Table of Contents
Journal of Biophysics
Volume 2016 (2016), Article ID 7984157, 9 pages
http://dx.doi.org/10.1155/2016/7984157
Research Article

Detection of Gait Modes Using an Artificial Neural Network during Walking with a Powered Ankle-Foot Orthosis

Mechanical Science and Engineering, University of Illinois at Urbana-Champaign, Urbana, IL 61801, USA

Received 30 June 2016; Revised 18 October 2016; Accepted 10 November 2016

Academic Editor: Prescott B. Chase

Copyright © 2016 Mazharul Islam and Elizabeth T. Hsiao-Wecksler. This is an open access article distributed under the Creative Commons Attribution License, which permits unrestricted use, distribution, and reproduction in any medium, provided the original work is properly cited.

Abstract

This paper presents an algorithm, for use with a Portable Powered Ankle-Foot Orthosis (i.e., PPAFO) that can automatically detect changes in gait modes (level ground, ascent and descent of stairs or ramps), thus allowing for appropriate ankle actuation control during swing phase. An artificial neural network (ANN) algorithm used input signals from an inertial measurement unit and foot switches, that is, vertical velocity and segment angle of the foot. Output from the ANN was filtered and adjusted to generate a final data set used to classify different gait modes. Five healthy male subjects walked with the PPAFO on the right leg for two test scenarios (walking over level ground and up and down stairs or a ramp; three trials per scenario). Success rate was quantified by the number of correctly classified steps with respect to the total number of steps.
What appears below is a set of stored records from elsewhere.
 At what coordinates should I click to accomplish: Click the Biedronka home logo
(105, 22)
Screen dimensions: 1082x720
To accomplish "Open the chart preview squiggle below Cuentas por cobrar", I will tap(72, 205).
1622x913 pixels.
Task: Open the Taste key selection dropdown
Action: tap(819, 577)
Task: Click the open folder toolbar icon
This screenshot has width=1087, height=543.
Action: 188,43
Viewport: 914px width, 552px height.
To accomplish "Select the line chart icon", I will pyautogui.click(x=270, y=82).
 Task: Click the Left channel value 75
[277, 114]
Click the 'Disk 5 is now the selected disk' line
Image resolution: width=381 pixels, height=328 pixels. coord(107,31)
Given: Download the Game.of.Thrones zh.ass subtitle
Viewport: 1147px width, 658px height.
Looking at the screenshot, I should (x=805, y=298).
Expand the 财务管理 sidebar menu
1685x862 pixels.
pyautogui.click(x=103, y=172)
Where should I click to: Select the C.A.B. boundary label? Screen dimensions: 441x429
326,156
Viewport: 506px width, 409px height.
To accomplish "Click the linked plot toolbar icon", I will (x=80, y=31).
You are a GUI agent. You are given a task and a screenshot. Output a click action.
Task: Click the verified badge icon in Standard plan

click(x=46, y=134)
The results indicated that the proposed algorithm’s success rate was high (99.3%, 100%, and 98.3% for level, ascent, and descent modes in the stairs scenario, respectively; 98.9%, 97.8%, and 100% in the ramp scenario). The proposed algorithm continuously detected each step’s gait mode with faster timing and higher accuracy compared to a previous algorithm that used a decision tree based on maximizing the reliability of the mode recognition.